EXTRACT PROVIDED:
Travel and Pregnancy

Air travel is generally safe for women with uncomplicated pregnancy, but some physicians may restrict air travel after 36 weeks. Due to high altitude and as a result maternal physiologic adaptations, patients may experience increased heart rate and bloodPlanepressure, changes in hemoconcentration, and decreased aerobic capacity with reduction of partial oxygen pressure. Therefore, certain precautions should be taken during air travel including:

  1. Complicated pregnancies that may be worsened by flight conditions or may require emergency care should avoid travel by flight
  2. Travelers should remain hydrated and should move periodically to prevent venous stasis that can cause blood to clot. Additionally, seat belts should be worn at all times to prevent injury from unexpected turbulence.

INFORMATION SHOWN:
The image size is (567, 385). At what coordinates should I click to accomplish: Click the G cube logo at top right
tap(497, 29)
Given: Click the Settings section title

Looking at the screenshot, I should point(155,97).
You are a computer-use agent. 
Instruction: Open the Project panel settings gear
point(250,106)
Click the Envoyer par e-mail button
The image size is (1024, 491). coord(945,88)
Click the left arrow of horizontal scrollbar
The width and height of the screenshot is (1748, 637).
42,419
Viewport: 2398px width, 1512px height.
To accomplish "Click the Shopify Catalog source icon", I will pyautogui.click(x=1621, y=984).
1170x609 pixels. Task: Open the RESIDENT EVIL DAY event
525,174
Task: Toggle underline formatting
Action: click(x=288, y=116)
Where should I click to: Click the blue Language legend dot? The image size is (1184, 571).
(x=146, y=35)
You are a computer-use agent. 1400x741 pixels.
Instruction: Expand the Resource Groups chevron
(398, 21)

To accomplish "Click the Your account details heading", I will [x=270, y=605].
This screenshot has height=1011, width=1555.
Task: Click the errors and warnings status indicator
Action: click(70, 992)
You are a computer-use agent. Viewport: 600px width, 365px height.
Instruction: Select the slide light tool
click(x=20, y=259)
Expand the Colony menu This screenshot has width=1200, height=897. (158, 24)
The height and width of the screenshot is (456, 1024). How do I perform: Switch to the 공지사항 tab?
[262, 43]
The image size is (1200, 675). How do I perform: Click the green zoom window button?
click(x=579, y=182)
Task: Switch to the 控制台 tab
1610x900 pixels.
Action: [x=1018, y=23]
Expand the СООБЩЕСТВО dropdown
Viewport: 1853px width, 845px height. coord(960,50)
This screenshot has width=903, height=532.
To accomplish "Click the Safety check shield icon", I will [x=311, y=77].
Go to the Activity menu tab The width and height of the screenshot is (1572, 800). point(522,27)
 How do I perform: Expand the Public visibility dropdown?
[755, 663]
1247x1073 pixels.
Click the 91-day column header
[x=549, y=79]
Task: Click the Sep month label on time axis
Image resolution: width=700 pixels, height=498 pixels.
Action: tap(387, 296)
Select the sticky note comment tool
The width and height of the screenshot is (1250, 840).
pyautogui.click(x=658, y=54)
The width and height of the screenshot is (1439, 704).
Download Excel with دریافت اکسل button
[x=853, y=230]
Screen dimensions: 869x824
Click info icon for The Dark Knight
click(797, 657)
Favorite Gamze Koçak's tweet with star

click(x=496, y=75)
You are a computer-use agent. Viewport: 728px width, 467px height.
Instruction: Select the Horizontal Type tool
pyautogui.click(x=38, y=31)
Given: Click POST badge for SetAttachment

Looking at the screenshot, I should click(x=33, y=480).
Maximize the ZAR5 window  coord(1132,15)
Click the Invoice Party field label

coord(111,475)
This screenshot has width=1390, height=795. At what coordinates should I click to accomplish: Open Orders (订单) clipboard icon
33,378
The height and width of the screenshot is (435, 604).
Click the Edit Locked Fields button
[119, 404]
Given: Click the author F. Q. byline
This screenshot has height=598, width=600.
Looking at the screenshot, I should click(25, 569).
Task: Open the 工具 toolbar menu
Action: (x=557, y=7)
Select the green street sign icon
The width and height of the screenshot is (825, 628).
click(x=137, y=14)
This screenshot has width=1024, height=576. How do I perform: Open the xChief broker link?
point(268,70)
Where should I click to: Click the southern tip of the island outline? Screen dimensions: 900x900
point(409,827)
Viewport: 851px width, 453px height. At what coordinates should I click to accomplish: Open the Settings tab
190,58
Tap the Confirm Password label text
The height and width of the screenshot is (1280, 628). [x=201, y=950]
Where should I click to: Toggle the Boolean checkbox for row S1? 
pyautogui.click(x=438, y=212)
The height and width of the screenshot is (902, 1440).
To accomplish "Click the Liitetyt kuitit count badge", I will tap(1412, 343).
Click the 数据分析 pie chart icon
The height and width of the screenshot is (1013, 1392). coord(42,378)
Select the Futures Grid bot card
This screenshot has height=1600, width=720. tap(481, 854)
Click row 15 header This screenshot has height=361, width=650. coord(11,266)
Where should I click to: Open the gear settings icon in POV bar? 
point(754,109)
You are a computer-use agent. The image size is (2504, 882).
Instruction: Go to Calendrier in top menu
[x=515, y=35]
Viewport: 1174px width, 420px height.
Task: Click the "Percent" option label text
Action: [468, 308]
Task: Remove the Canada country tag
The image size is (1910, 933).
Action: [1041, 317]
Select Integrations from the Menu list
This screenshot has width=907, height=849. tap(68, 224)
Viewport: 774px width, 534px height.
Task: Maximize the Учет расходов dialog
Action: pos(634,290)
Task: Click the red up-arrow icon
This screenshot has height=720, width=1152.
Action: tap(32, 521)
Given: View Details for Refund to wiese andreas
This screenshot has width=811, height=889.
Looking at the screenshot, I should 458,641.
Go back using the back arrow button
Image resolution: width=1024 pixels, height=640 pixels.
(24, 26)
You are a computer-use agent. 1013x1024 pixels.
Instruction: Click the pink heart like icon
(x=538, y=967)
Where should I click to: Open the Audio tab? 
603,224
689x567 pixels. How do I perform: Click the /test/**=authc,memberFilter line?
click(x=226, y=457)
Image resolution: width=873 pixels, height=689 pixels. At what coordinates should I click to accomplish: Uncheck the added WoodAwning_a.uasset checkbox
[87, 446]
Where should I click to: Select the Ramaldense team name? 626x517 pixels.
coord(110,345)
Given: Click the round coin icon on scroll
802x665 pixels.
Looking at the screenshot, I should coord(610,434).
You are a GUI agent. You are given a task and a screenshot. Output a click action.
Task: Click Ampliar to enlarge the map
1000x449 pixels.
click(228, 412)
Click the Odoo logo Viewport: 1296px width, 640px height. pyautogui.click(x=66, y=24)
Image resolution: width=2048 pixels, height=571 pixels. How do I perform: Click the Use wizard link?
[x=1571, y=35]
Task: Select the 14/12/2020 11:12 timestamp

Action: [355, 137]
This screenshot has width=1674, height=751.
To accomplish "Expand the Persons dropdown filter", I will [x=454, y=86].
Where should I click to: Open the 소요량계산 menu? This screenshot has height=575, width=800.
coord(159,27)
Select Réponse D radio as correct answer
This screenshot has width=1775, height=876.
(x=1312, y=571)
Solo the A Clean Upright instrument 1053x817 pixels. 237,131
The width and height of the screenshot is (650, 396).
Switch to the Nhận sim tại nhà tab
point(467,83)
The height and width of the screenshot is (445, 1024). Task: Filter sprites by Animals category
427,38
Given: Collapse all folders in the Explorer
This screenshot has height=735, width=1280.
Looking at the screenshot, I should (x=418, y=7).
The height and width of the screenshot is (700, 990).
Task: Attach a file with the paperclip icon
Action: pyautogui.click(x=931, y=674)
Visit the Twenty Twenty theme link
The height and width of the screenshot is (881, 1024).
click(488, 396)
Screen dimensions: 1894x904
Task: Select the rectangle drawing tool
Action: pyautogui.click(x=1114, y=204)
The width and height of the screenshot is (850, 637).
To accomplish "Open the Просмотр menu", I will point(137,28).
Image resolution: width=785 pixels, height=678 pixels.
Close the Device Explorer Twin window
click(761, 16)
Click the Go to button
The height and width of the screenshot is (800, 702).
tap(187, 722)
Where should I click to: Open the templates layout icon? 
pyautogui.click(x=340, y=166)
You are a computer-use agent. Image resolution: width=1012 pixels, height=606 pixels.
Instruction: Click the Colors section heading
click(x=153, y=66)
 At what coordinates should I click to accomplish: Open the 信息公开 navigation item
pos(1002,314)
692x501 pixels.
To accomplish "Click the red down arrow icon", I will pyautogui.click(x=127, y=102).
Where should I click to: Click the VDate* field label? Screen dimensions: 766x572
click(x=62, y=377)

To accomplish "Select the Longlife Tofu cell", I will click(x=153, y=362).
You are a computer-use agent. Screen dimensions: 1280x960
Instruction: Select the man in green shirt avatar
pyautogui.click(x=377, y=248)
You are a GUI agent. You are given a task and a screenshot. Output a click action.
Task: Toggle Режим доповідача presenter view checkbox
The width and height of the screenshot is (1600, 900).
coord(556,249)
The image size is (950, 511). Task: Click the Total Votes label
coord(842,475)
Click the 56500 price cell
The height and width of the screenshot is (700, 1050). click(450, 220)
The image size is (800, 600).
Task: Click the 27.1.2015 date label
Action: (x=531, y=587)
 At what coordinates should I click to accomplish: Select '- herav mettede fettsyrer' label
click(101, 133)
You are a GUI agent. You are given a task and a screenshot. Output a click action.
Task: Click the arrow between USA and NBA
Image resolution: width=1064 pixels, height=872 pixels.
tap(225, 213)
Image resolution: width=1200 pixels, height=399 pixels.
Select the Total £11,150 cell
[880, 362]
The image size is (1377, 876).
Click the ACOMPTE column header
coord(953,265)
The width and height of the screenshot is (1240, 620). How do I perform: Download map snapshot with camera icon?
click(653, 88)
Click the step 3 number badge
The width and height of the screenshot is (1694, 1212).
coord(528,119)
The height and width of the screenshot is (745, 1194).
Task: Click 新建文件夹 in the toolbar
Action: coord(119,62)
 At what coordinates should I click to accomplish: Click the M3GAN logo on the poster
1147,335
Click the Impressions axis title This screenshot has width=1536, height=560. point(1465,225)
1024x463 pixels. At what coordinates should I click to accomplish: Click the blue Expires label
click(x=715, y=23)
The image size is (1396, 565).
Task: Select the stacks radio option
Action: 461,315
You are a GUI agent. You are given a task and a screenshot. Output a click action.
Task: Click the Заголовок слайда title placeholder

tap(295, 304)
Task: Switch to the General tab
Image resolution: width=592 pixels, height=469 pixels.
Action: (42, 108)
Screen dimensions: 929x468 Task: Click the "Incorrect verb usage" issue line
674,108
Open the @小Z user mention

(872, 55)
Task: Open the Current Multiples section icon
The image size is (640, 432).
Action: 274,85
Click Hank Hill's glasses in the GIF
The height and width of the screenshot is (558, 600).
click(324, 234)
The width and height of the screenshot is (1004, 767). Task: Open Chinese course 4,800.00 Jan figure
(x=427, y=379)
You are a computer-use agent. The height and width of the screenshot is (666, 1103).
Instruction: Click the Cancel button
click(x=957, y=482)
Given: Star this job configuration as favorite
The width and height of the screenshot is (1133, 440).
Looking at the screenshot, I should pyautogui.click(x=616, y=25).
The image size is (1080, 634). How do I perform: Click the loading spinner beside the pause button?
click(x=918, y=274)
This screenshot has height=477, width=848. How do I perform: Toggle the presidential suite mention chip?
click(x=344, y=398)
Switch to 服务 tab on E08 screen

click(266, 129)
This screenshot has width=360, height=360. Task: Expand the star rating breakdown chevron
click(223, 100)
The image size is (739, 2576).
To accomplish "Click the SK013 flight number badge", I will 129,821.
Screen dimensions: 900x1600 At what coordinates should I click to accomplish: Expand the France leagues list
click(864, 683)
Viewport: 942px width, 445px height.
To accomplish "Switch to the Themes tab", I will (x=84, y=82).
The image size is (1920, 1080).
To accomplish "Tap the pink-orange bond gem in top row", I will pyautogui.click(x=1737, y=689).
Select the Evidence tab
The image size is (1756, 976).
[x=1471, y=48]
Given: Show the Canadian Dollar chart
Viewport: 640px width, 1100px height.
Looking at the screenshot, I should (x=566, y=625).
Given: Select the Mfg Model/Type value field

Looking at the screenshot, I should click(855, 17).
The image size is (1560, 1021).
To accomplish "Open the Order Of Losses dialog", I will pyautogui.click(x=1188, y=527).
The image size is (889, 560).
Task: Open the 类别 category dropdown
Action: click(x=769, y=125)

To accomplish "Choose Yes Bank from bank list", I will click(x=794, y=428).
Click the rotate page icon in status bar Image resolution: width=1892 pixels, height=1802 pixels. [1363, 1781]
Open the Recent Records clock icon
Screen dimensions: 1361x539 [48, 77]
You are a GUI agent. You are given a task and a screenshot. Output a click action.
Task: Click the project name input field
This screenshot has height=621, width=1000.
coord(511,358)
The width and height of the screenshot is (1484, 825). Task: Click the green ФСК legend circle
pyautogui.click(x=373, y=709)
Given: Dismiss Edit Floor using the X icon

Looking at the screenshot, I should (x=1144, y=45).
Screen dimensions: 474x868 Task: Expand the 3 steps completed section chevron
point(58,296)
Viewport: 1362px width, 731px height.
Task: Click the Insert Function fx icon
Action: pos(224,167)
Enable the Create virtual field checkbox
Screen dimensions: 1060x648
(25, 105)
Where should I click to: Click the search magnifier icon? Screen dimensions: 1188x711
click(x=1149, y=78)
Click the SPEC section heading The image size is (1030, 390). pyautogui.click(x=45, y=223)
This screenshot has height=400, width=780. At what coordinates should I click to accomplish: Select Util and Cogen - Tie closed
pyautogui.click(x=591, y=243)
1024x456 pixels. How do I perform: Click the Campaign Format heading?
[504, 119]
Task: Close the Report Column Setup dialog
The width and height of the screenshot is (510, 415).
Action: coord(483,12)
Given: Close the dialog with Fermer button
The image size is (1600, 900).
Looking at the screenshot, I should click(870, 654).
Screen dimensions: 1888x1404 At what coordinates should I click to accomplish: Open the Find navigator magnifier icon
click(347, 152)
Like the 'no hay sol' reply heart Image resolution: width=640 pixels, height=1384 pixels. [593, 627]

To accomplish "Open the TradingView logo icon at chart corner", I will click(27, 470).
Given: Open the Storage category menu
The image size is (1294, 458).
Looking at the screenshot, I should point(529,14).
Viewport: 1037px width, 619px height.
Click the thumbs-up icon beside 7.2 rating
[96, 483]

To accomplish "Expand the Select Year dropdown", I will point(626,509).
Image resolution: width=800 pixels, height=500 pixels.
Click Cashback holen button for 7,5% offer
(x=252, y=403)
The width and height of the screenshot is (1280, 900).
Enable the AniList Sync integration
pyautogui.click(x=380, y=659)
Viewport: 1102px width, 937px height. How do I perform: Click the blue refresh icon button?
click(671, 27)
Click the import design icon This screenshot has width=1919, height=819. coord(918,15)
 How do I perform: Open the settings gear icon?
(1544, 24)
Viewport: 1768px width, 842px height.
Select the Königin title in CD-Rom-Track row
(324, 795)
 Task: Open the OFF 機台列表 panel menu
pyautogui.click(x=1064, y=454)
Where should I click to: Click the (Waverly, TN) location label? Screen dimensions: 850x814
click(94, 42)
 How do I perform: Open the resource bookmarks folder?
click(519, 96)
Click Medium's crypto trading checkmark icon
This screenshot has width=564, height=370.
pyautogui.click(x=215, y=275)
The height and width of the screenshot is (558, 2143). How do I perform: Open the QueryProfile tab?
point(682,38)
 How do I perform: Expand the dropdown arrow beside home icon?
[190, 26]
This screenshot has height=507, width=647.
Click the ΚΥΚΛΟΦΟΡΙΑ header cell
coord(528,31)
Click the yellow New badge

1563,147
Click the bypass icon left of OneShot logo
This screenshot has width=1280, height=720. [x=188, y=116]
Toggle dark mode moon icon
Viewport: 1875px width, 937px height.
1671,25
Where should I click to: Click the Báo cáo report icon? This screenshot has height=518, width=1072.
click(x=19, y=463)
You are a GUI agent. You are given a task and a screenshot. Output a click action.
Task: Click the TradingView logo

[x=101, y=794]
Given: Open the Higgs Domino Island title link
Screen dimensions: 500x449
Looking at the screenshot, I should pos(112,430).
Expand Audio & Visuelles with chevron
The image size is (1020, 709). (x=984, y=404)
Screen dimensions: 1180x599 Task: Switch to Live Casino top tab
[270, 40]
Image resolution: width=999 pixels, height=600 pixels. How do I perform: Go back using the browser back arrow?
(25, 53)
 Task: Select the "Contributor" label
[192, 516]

QUESTIONS ON THE MATERIAL:
a) Answer these questions using the passage on pregnancy and air travel.
(i) After how many weeks of pregnancy may some physicians restrict air travel?
(ii) What two things should travelers do to prevent venous stasis?
(iii) Why should seat belts be worn at all times during a flight?
b) Pick up the passage on pregnancy and air travel after its last sentence and continue writing it.

ANSWERS BY ITEM:
a)
(i) After 36 weeks.
(ii) They should remain hydrated and move periodically.
(iii) To prevent injury from unexpected turbulence.

b)
  3. Supplemental oxygen should be given to women who may not be able to tolerate the relative hypoxic environment in the plane such as women with anemia, sickle cell disease, or heart disease

Travel to developing countries is highly discouraged during pregnancy.  You may contract diseases that are harmful to your baby and you cannot be safely treated for them.  Additionally, most vaccines are either dangerous to your unborn child or haven’t been safely tested on pregnant women.  For this reason, it is advised you delay travelling to developed countries until after delivery.

Traveling to countries where malaria is present can be dangerous. Contracting malaria increases your risk for miscarriage, stillbirth or premature labor. Some anti-malarial drugs such as chloroquine are considered safe for pregnancy, but others are potentially harmful to your unborn child.  It is recommended that you avoid traveling to areas where malaria is present.